An excerpt from the NYT story:

The move by the United Talent Agency -- best known as the home of comedians like Vince Vaughn and Jack Black, filmmakers like M. Night Shyamalan and television producers like Dick Wolf and David Chase -- amounts to a bet, albeit a modest one, that Web video is on a growth curve similar to that of cable television a generation ago. It is also a return by Hollywood’s core talent representatives to the sort of new-media business they tested, without great success, at the peak of the dot-com boom.

The goal this time around, executives say, is not only to recruit the next generation of television and film writers and directors from the relative obscurity of sites like YouTube and Revver. It is also to help the major Web portals that are hungry for original content to find the creative people they need -- just as movie studios have long turned to talent agencies when looking for new directors, screenwriters and actors.

“It starts with just helping identify people on both sides of the aisle,” said Brent Weinstein, head of the new division, UTA Online. “The barrier to entry is so low, everybody is now a potential artist. So there’s this great unwashed of talent out there, 99.999 percent of which is probably not good enough to have a traditional film and television career. But on the Internet, a lot of different types of things go. And yet for buyers, this is a wall of people, so how does a brand know which one of them can help it execute?”

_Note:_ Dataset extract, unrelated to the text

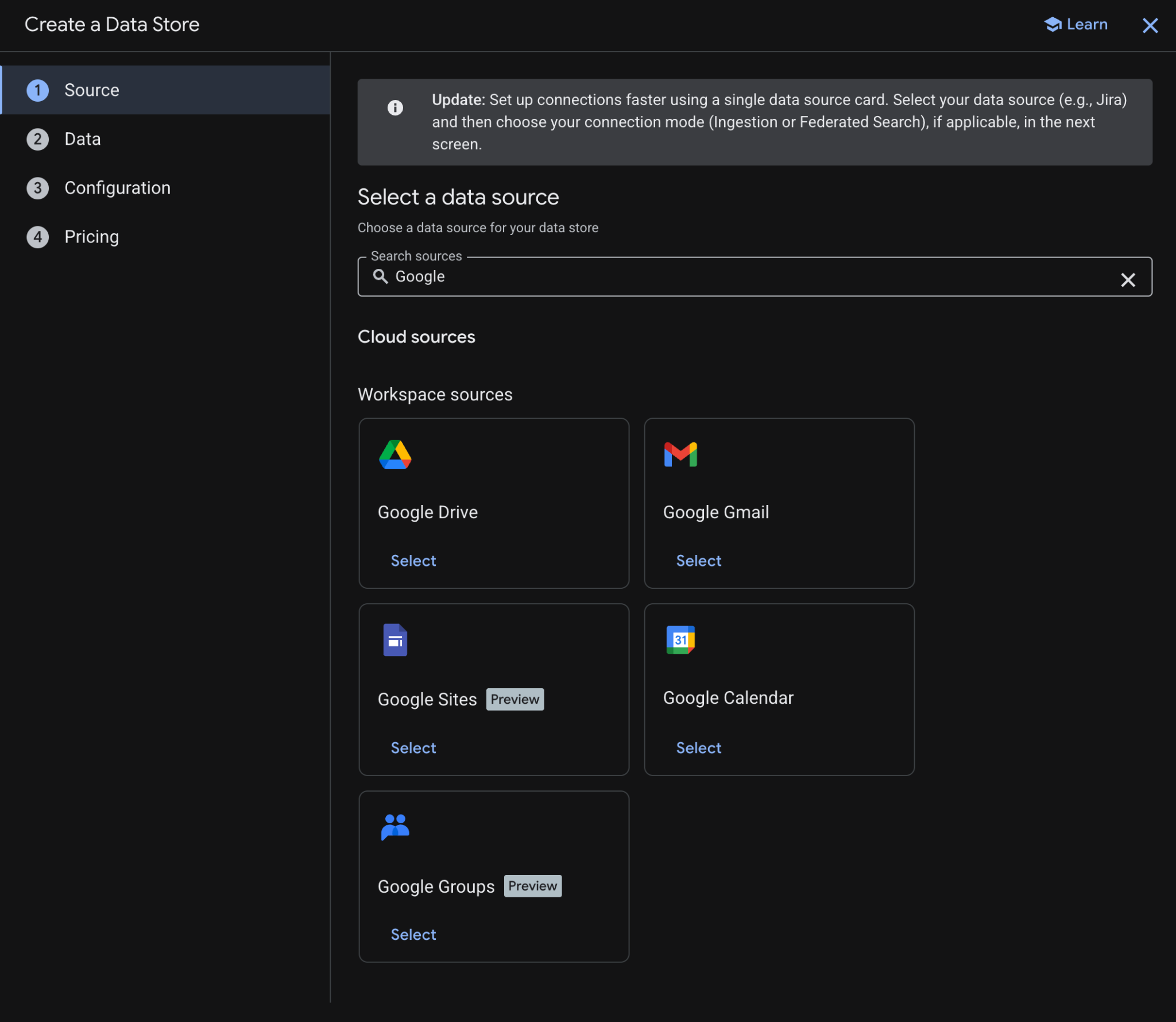This screenshot has width=1176, height=1022.
Task: Open the Pricing step
Action: click(x=92, y=237)
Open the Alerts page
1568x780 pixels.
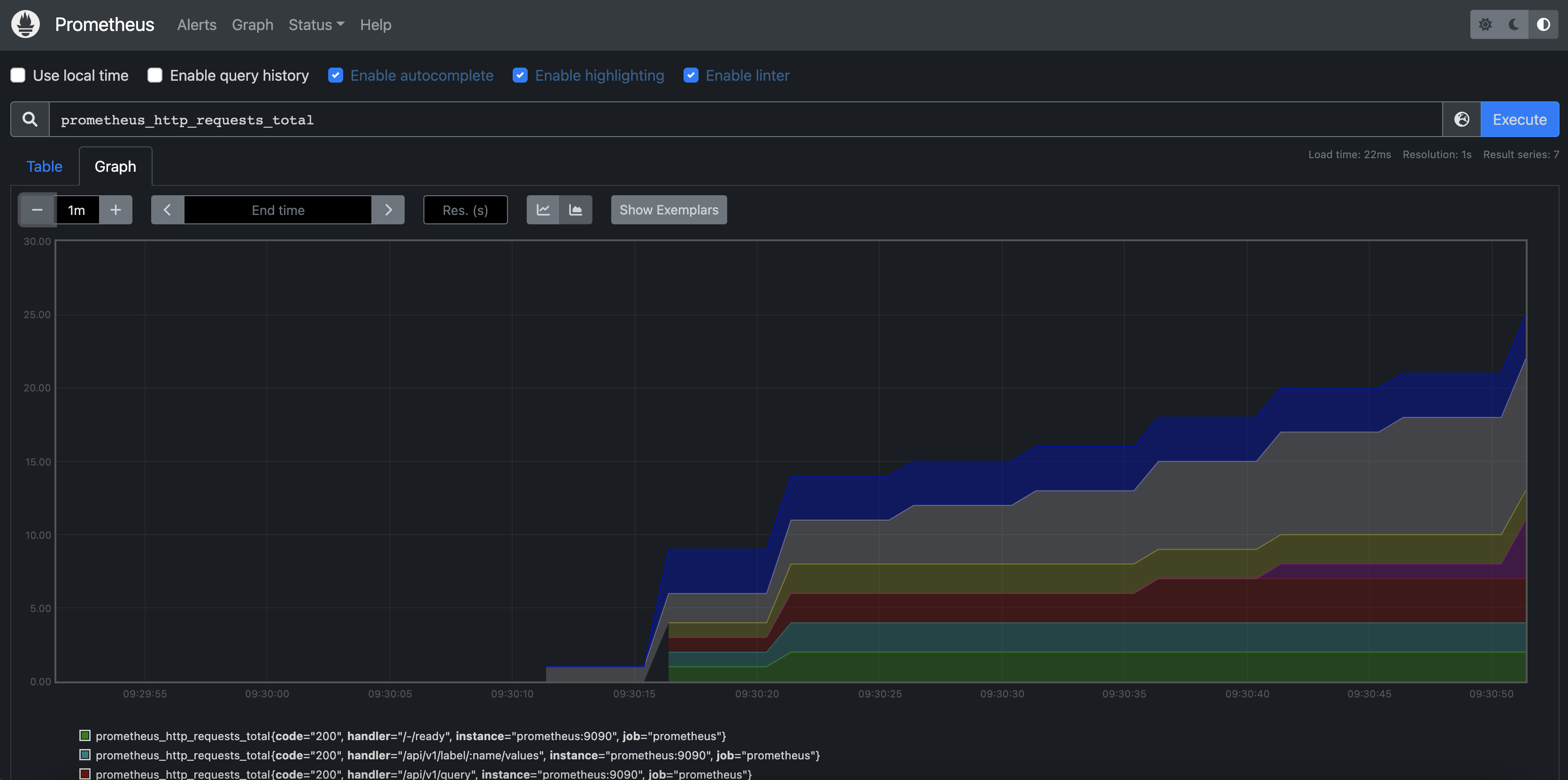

John Moshay, head of business development for Whittman Hart, an interactive advertising agency based in Chicago, said it was becoming untenable for buyers like his firm and its clients to find their own writers, performers and directors.

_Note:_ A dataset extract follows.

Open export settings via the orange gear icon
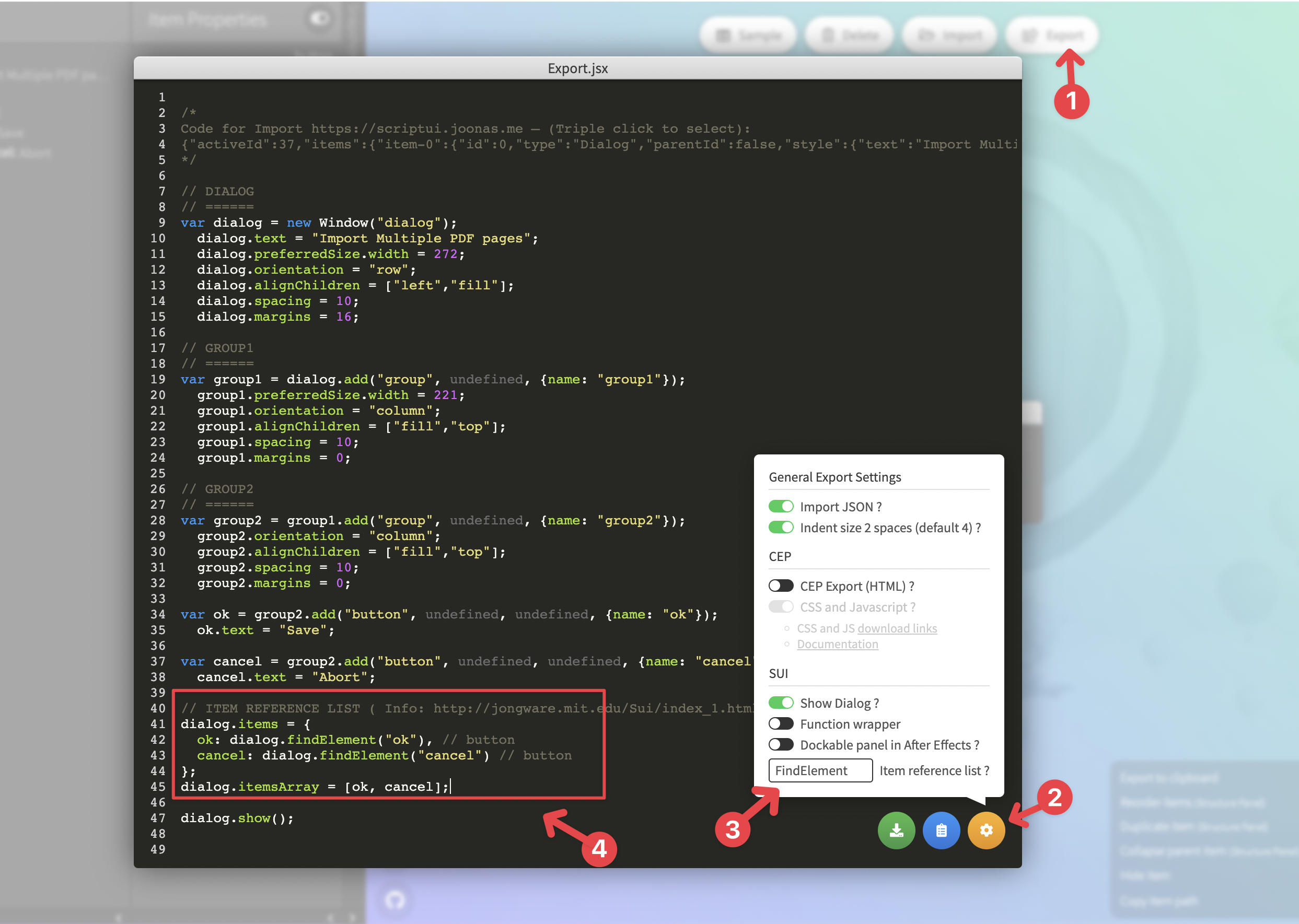 986,831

“It’s very hit or miss at the moment, and we’re at a tipping point: the marketplace is just beginning to ramp up its demand for true talent like this,” he said. “We use it, and we buy it, but we’re not necessarily in the business of developing it.”

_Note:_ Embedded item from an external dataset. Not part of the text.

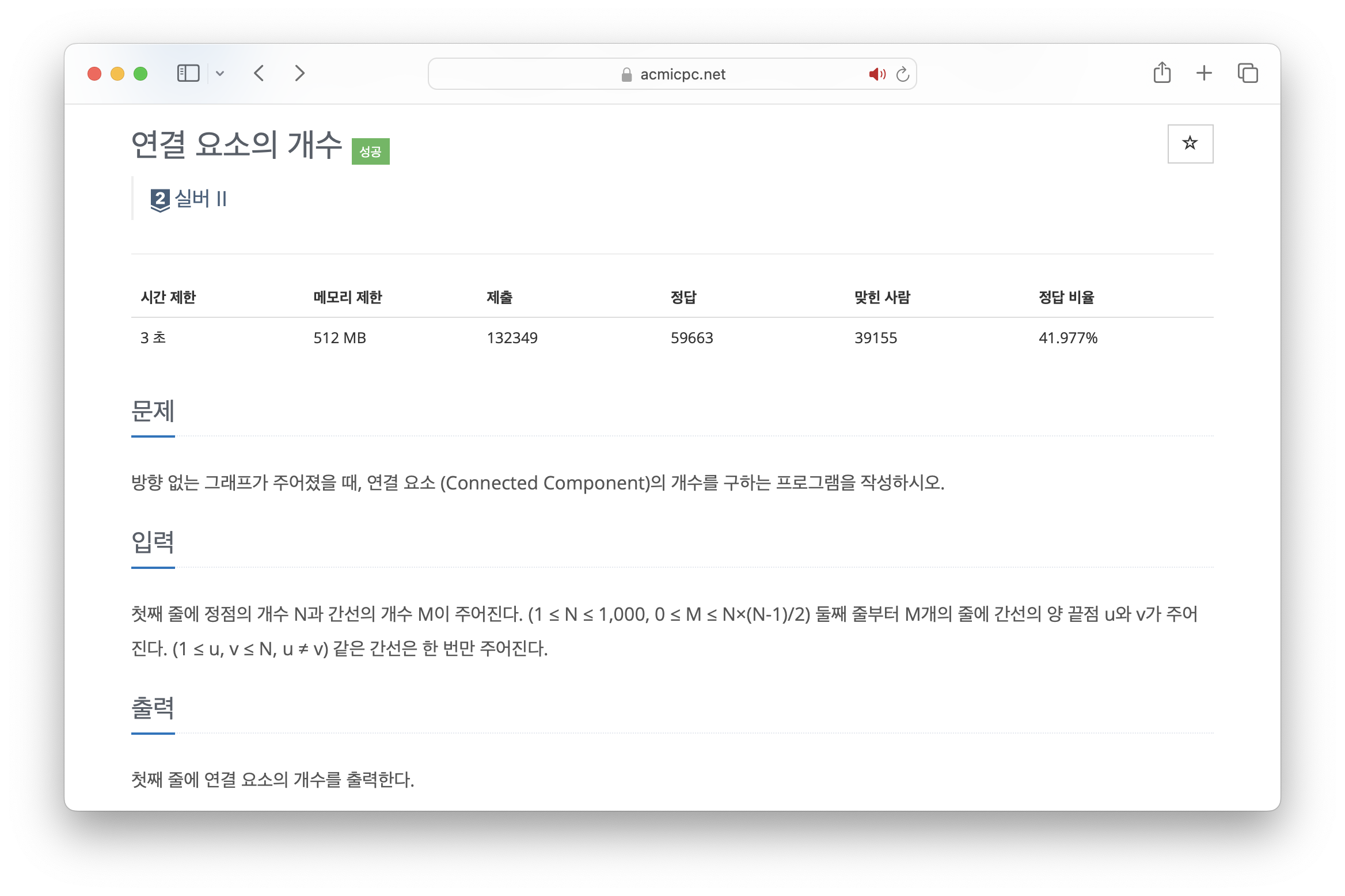Click the green 성공 status badge
Screen dimensions: 1345x896
pos(370,151)
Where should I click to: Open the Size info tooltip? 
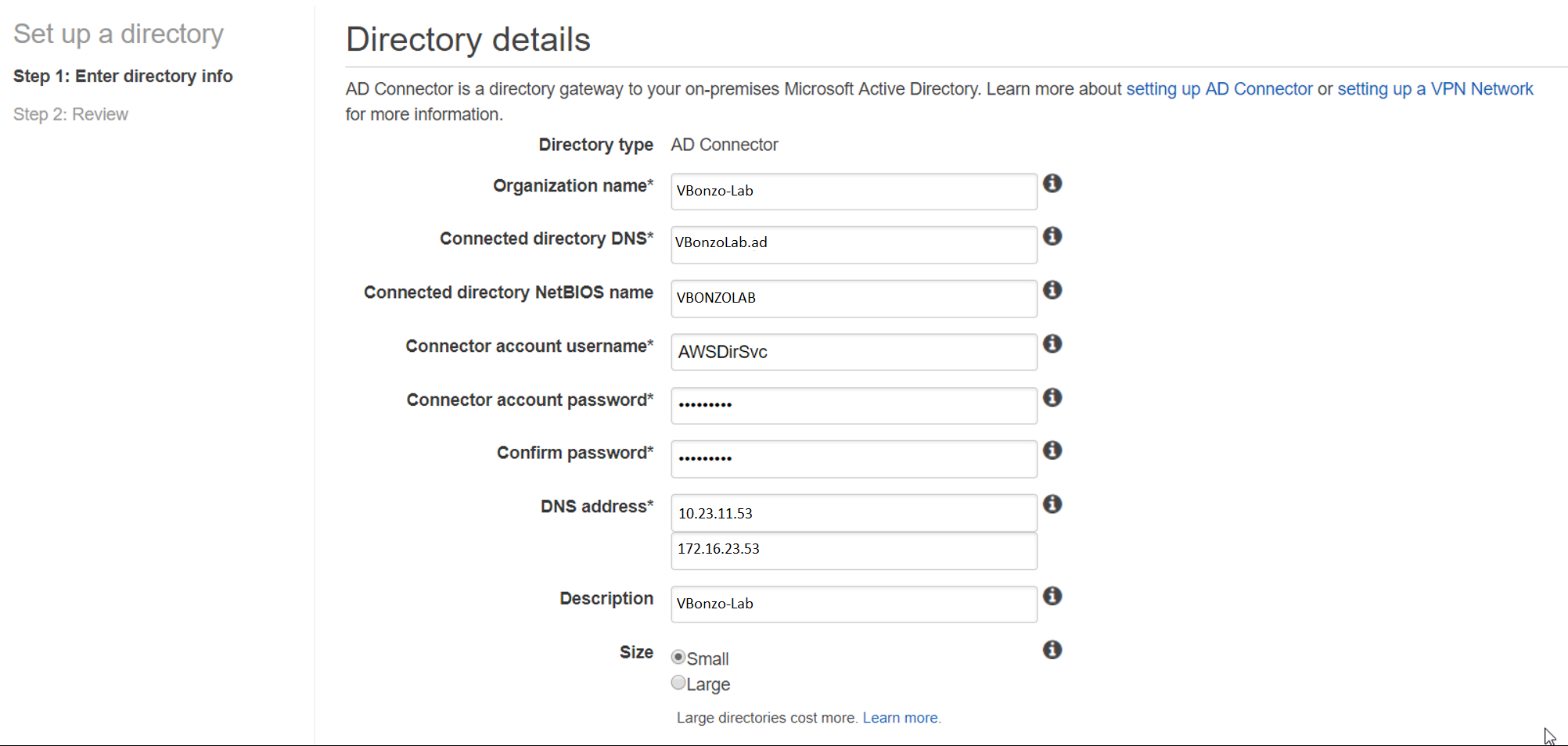pyautogui.click(x=1052, y=649)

United Talent’s online division, whose initial staff is three 26-year-old agents promoted from assistant, will operate independently from the main agency, said Jeremy Zimmer, a founder and director of the company. Defying industry conventions, agents will welcome unsolicited submissions (preferably as Web links), show existing clients’ output on a new agency Web site and be free to sign clients without the approval of the more-established departments.

Already, the three agents have cut six-figure deals with major media portals and signed a handful of clients whose Web-based serials, recurring comedy features and short digital films have drawn one-time downloads in the millions and regular watchers, in some cases, in the tens of thousands.